At present, the number of users borne by a DPI system constructed by taking provinces as a unit is over 1000 thousands, and the speed data of an original signaling packet generated in real time is up to 6000000pps. There is therefore a need for a more efficient, storage-efficient, hardware-efficient indexing scheme than the use of common distributed storage solutions such as Hadoop.

Currently, the most common index algorithm is hash tree, and the hash belongs to the algorithm with the most stable performance. A good hash algorithm can provide a good hash effect, but the hash collision can never be completely avoided, so any system using hash as a fast indexing algorithm needs to resolve the hash collision.

Considering the memory overhead and the index performance, the conflict in the online system of 7x24 hours is tolerant, that is, all conflicts cannot be solved without limit. The number of collisions under a hash is usually limited to only N, and collisions exceeding this value are discarded directly without storage, as shown in fig. 1.

Another conflict resolution method is also commonly used in memory indexing implementations: applying M conflict-solving data pools in advance, solving when the total number of conflicts in the whole index system does not exceed M, and discarding when the total number exceeds the value.
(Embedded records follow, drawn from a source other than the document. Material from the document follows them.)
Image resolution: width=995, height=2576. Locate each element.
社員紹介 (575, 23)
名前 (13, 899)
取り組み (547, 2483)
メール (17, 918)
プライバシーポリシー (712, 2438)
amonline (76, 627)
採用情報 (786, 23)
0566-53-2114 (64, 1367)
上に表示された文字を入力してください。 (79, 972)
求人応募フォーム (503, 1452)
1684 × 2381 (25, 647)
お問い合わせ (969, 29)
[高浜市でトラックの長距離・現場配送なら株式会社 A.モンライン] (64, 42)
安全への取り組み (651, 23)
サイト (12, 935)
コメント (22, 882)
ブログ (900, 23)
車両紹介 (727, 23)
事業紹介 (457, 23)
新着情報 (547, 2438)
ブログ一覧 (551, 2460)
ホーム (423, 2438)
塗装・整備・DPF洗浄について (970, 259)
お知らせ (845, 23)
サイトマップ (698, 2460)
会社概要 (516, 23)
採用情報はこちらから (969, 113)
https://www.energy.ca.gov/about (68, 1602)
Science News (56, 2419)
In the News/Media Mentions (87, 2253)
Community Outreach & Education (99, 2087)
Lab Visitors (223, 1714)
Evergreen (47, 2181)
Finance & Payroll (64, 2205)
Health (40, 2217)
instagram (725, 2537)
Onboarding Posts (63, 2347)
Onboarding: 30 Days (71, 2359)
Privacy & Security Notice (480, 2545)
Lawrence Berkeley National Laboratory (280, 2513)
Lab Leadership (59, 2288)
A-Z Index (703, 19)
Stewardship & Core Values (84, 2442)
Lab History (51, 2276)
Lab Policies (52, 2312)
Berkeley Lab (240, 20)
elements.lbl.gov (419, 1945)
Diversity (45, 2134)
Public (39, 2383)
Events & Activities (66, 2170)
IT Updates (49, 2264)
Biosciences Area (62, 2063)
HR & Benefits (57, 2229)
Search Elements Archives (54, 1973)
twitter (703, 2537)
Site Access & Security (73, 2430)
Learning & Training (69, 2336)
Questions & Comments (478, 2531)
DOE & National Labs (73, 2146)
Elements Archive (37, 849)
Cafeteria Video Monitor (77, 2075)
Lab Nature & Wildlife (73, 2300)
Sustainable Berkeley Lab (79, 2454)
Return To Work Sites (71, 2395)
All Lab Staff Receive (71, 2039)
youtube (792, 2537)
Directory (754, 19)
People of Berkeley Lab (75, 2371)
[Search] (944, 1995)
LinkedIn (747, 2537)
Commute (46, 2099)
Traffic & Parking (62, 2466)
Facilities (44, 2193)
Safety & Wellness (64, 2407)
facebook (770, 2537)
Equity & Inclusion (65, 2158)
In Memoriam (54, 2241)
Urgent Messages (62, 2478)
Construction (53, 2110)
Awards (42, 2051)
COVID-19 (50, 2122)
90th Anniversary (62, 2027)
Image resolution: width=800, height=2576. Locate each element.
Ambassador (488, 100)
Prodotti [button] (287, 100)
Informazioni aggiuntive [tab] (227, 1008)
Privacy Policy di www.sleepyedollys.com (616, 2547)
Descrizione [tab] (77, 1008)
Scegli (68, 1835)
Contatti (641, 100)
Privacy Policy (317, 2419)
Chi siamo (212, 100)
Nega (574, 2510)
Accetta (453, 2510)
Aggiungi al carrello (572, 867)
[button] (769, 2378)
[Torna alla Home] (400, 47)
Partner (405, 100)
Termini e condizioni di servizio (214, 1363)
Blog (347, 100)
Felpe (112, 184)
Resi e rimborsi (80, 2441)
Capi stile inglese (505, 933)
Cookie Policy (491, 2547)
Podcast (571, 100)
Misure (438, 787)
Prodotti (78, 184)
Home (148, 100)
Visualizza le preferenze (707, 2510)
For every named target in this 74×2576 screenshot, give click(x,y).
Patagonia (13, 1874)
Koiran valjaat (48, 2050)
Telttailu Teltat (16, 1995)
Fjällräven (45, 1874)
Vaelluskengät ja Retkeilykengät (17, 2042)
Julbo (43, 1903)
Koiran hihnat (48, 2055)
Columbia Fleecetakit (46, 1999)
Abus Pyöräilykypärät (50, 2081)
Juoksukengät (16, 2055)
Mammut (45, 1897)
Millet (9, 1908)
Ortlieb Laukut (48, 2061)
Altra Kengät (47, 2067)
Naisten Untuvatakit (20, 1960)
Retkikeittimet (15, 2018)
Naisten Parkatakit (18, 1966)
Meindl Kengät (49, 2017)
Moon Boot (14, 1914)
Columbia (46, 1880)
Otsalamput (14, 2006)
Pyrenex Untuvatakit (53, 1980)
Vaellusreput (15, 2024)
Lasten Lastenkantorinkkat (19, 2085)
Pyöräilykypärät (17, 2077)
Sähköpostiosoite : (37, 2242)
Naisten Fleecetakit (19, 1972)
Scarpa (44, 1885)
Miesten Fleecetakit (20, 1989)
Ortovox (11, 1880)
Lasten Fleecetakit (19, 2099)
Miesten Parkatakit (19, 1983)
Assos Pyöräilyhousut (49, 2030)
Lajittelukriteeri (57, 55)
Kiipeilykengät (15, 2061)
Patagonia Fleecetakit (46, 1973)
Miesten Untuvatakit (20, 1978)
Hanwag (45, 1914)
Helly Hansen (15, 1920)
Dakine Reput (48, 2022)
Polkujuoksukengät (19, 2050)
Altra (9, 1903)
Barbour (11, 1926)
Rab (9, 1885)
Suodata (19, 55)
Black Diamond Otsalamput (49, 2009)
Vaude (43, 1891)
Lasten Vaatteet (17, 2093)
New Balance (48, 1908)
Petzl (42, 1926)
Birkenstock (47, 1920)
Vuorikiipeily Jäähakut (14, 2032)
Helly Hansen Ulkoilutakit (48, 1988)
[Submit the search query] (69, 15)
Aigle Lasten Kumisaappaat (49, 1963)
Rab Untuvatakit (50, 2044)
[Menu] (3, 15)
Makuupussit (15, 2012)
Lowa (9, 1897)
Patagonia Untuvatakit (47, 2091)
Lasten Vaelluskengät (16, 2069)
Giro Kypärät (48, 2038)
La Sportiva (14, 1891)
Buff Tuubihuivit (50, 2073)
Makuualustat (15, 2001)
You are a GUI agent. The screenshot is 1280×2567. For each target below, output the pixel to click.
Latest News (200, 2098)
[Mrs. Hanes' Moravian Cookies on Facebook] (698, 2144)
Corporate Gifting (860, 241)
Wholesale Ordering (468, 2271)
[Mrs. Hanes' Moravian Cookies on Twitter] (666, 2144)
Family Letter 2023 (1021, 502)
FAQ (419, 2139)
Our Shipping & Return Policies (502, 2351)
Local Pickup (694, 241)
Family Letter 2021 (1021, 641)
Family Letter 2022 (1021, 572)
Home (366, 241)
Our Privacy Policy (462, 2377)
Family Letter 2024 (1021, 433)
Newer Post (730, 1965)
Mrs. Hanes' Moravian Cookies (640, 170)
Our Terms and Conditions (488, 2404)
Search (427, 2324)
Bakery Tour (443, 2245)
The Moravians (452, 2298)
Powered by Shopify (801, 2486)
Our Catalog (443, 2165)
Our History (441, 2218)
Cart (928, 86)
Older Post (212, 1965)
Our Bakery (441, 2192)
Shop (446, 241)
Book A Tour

This scheme is optimized to solve only N collisions under a hash, and can increase the utilization of the data blocks reserved for collision resolution, as shown in fig. 2.

However, the scheme is only suitable for memory indexing, the data blocks applied in batches can hash discontinuous memory spaces, and for index files, the data blocks can hash discontinuous file spaces, so that the files can be randomly read and written, and the performance is greatly consumed.

In view of the above, overcoming the drawbacks of the prior art is an urgent problem in the art.

[ summary of the invention ]

The technical problem to be solved by the invention is that the current scheme is only suitable for memory indexing, the data blocks applied in batches can hash discontinuous memory spaces, and for index files, the data blocks can hash discontinuous file spaces, so that the files can be randomly read and written, and the performance is greatly consumed.

The invention adopts the following technical scheme:

in a first aspect, the invention provides a storage method supporting a multi-valued index file, which applies for a collision array with continuous global memory and allocates N data blocks for storing data collision for each hash bucket; setting the maximum number of data blocks allowed to be accessed as X in each hash bucket; wherein, the value of X satisfies: x > = N, and statistics of X all start from the initial data block of the corresponding hash bucket; the data block identifier Index in the corresponding use range corresponding to the ith hash bucket meets the following conditions: (N = i) < (= Index < (N: (i + 1)); setting a field ArrayCount corresponding to the data management structure of each hash bucket, wherein the field ArrayCount is used for recording the number of data blocks actually used in the hash bucket; when a record of the keyword K is to be stored, the method comprises the following steps:

calculating the serial number value of the hash bucket as j through a preset hash algorithm;

when the hash bucket j conflicts, matching is started from the first data block in the hash bucket j, and matching of ArrayCount data blocks recorded by a data management structure in the hash bucket j is completed;

if a consistent data block is found in the matching process, directly using the record item of the data block, and ending the matching process; if not, a new data block is required to be applied, and then a data block allocation flow is entered:

in the data block distribution process, searching for an idle data block from ArrayCount to X in the data block distribution process; and if N + j + ArrayCount > N, borrowing and storing the next adjacent hash bucket j +1 of the hash bucket j, and synchronously updating the ArrayCount value in the hash bucket j +1 data management structure.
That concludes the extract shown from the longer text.